** Records supplied follows **

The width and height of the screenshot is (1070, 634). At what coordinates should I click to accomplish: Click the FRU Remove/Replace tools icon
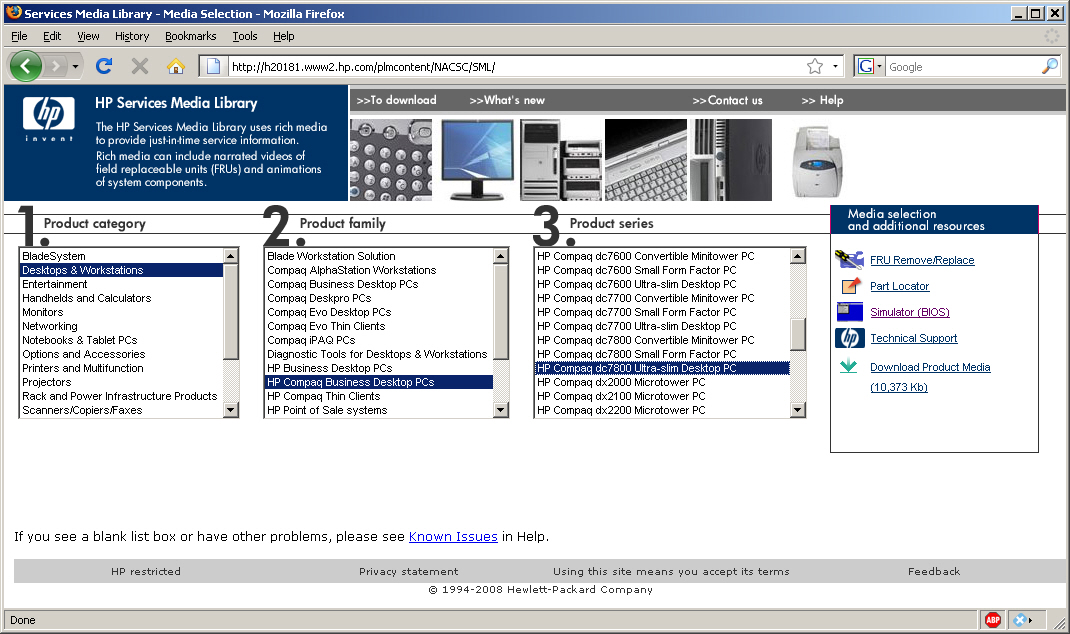[x=849, y=260]
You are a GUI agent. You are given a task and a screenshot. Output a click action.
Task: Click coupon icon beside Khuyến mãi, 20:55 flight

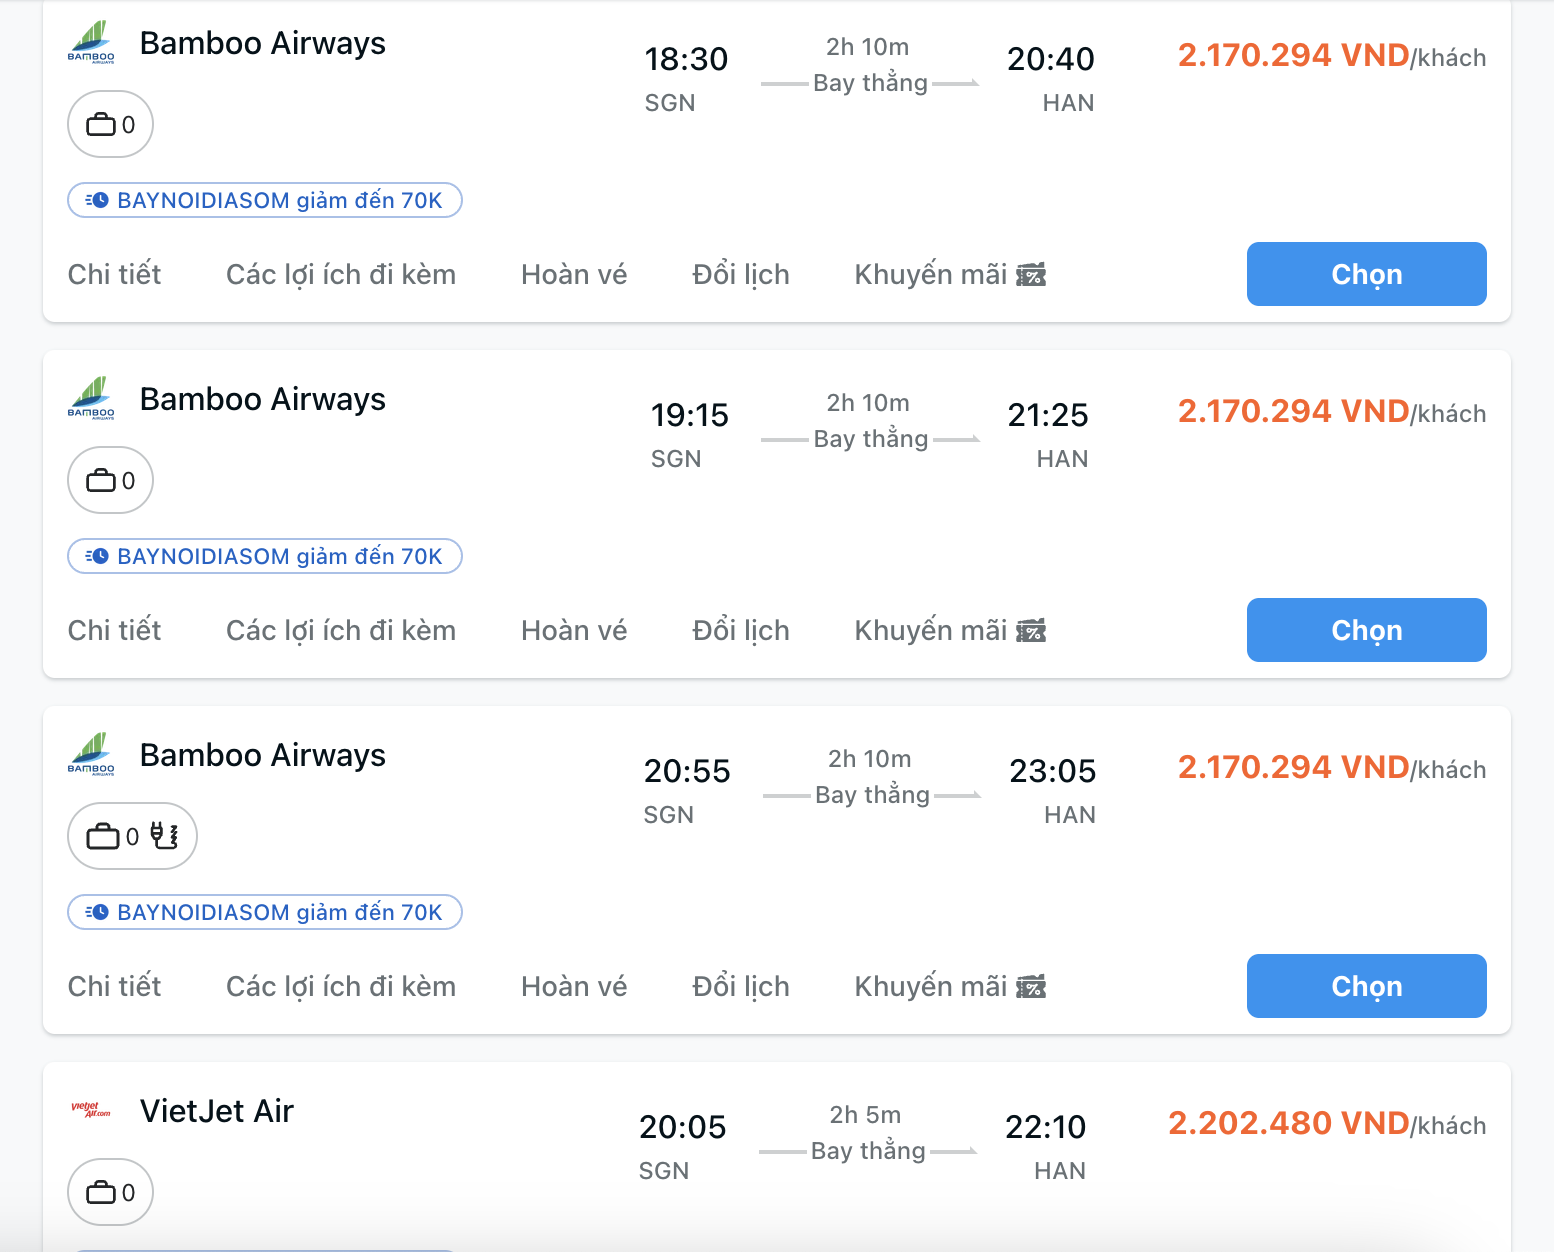coord(1031,987)
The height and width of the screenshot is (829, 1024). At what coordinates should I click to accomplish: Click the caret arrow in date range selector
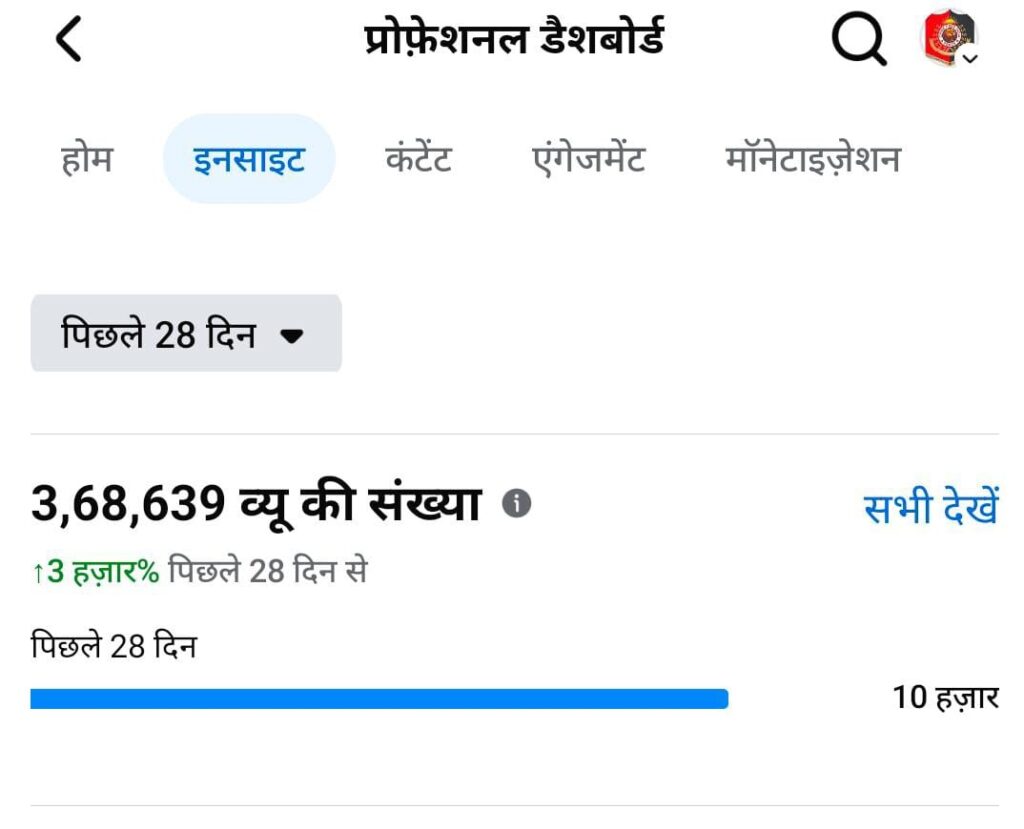coord(291,336)
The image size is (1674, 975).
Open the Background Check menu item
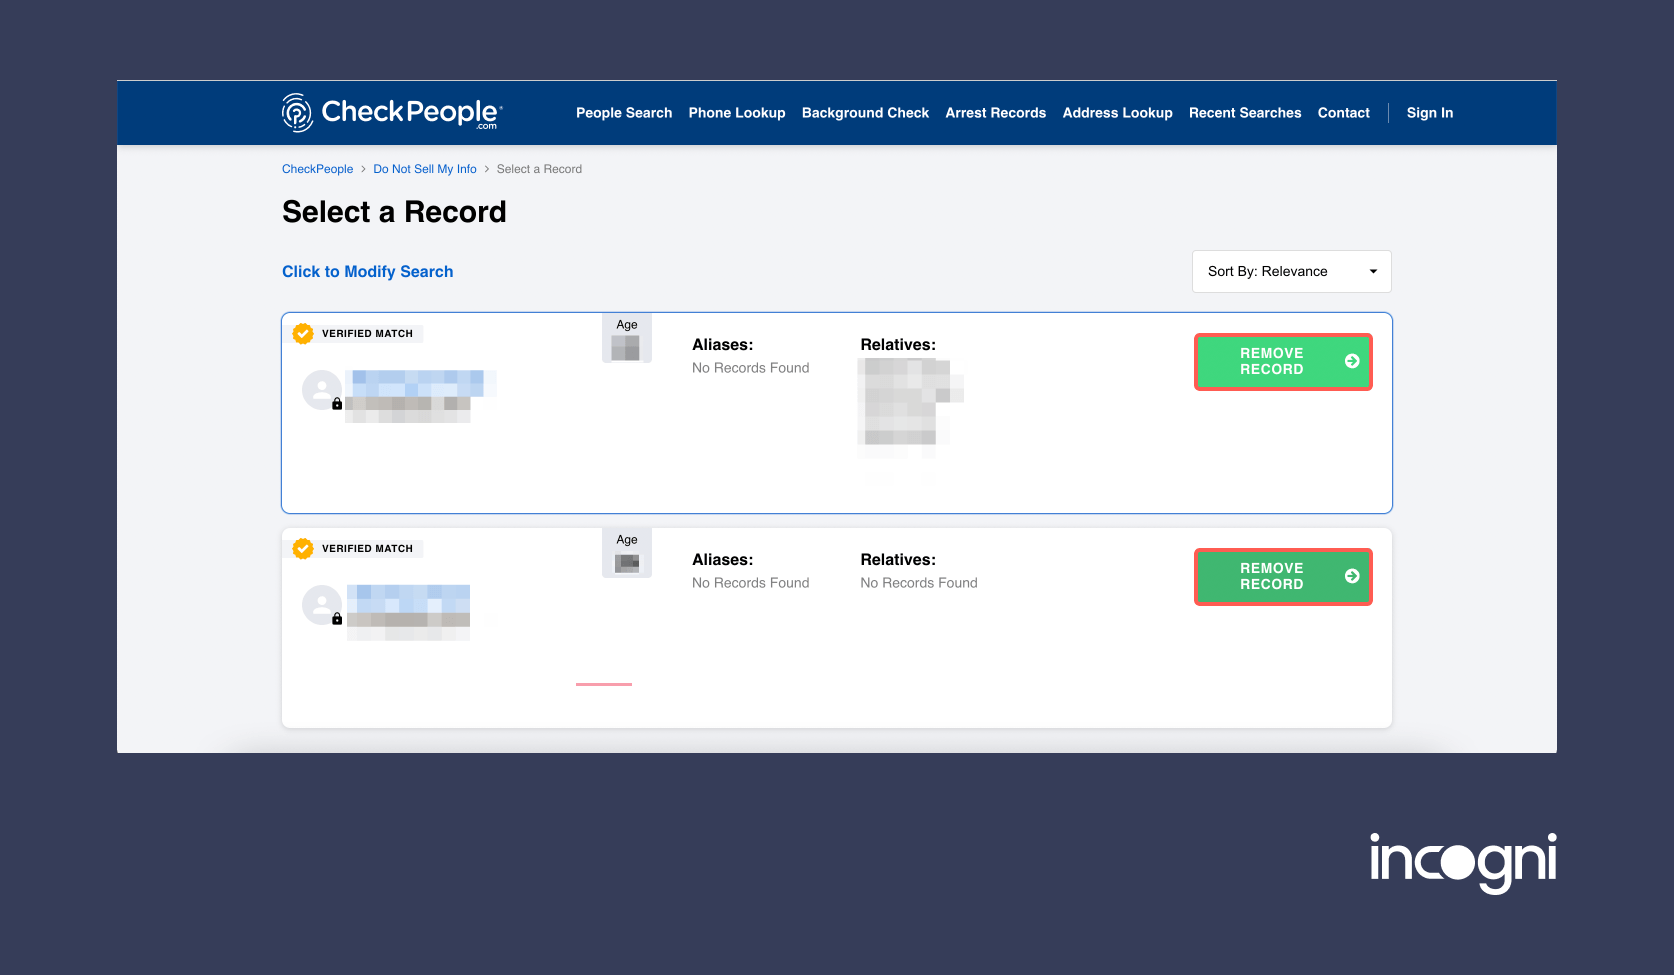(865, 113)
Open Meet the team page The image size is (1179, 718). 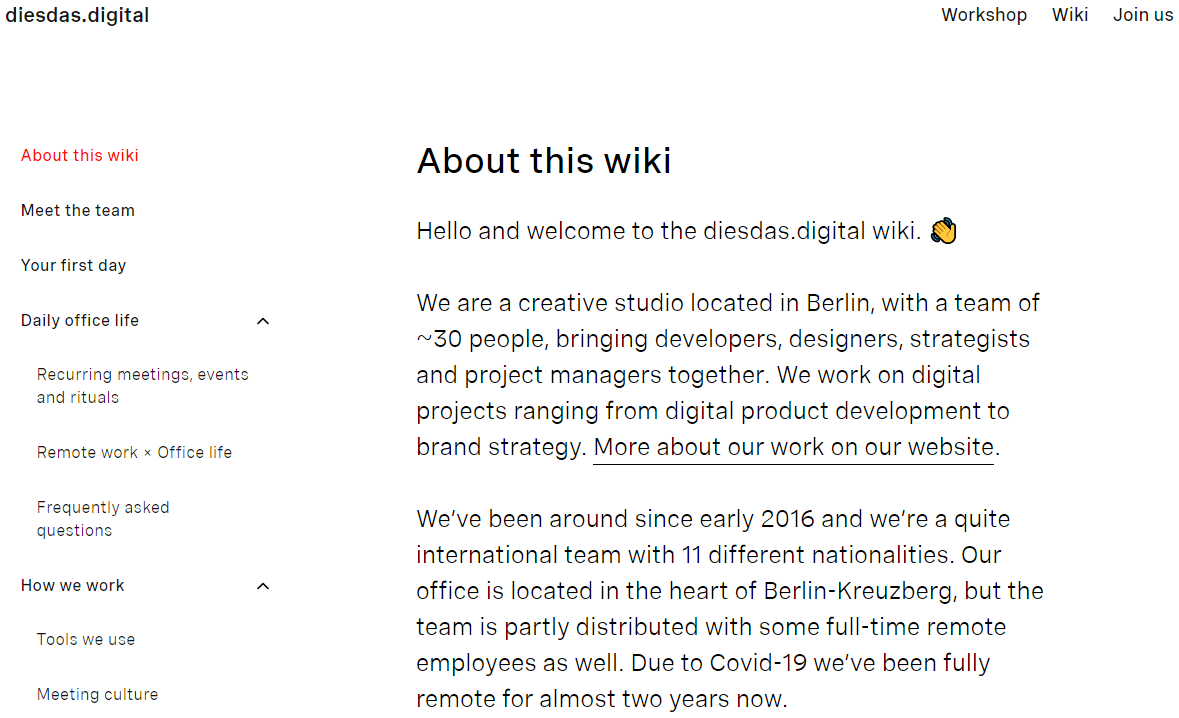(x=78, y=210)
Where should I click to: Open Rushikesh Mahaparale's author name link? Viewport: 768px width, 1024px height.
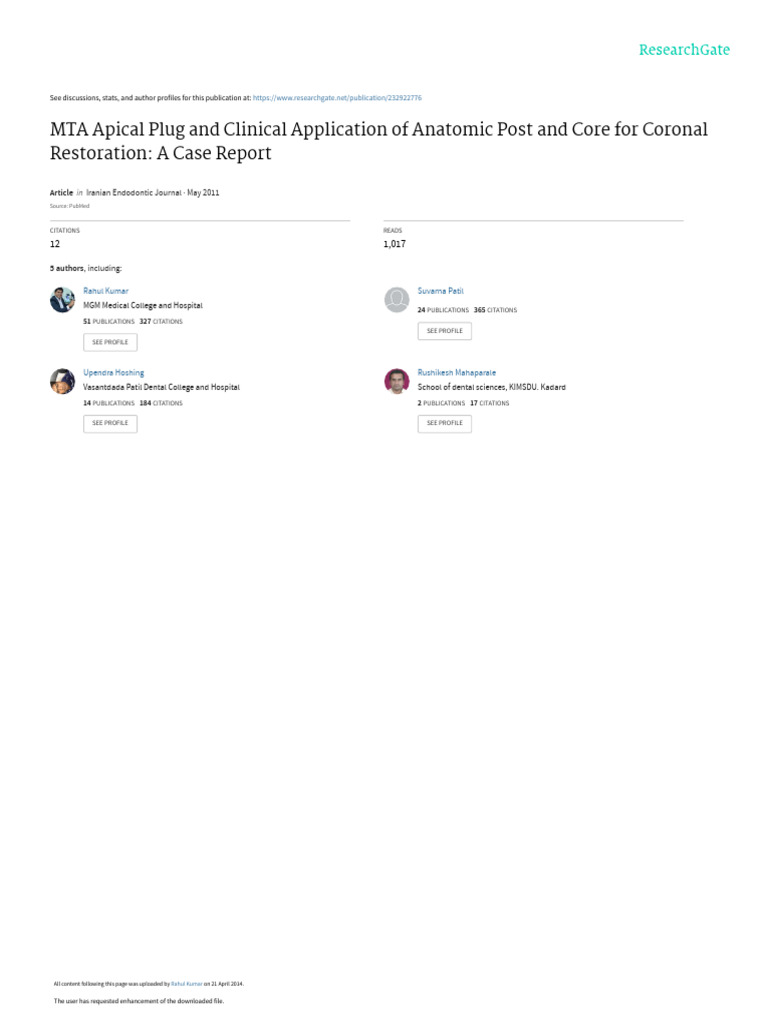click(456, 372)
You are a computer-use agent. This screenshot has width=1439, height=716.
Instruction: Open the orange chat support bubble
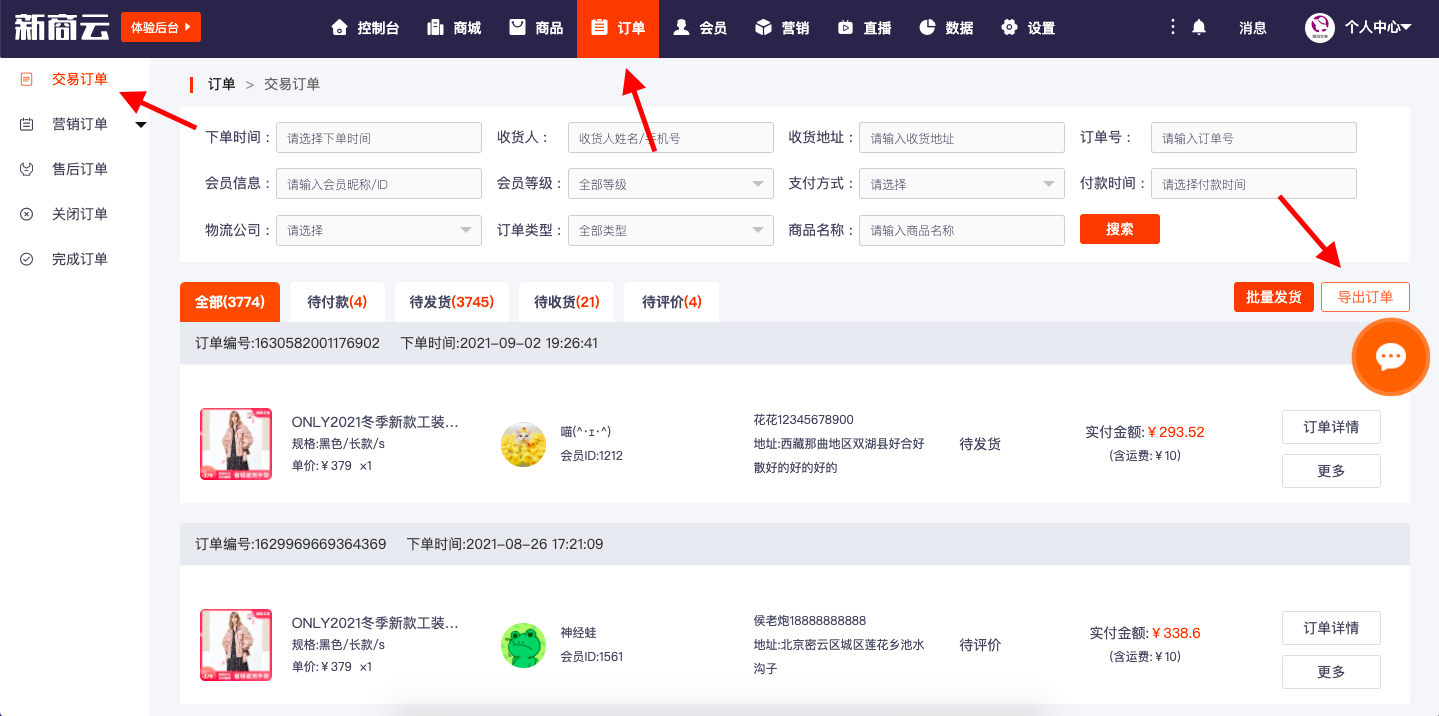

** End of Records supplied **

Your objective: Leave out the pictures, and retype exactly the lines from the one containing "Where should I" through the final line of the data.

Answer space:
Where should I click to: Open Rushikesh Mahaparale's author name link? Viewport: 768px width, 1024px height.
click(456, 372)
You are a computer-use agent. This screenshot has width=1439, height=716.
Instruction: Open the orange chat support bubble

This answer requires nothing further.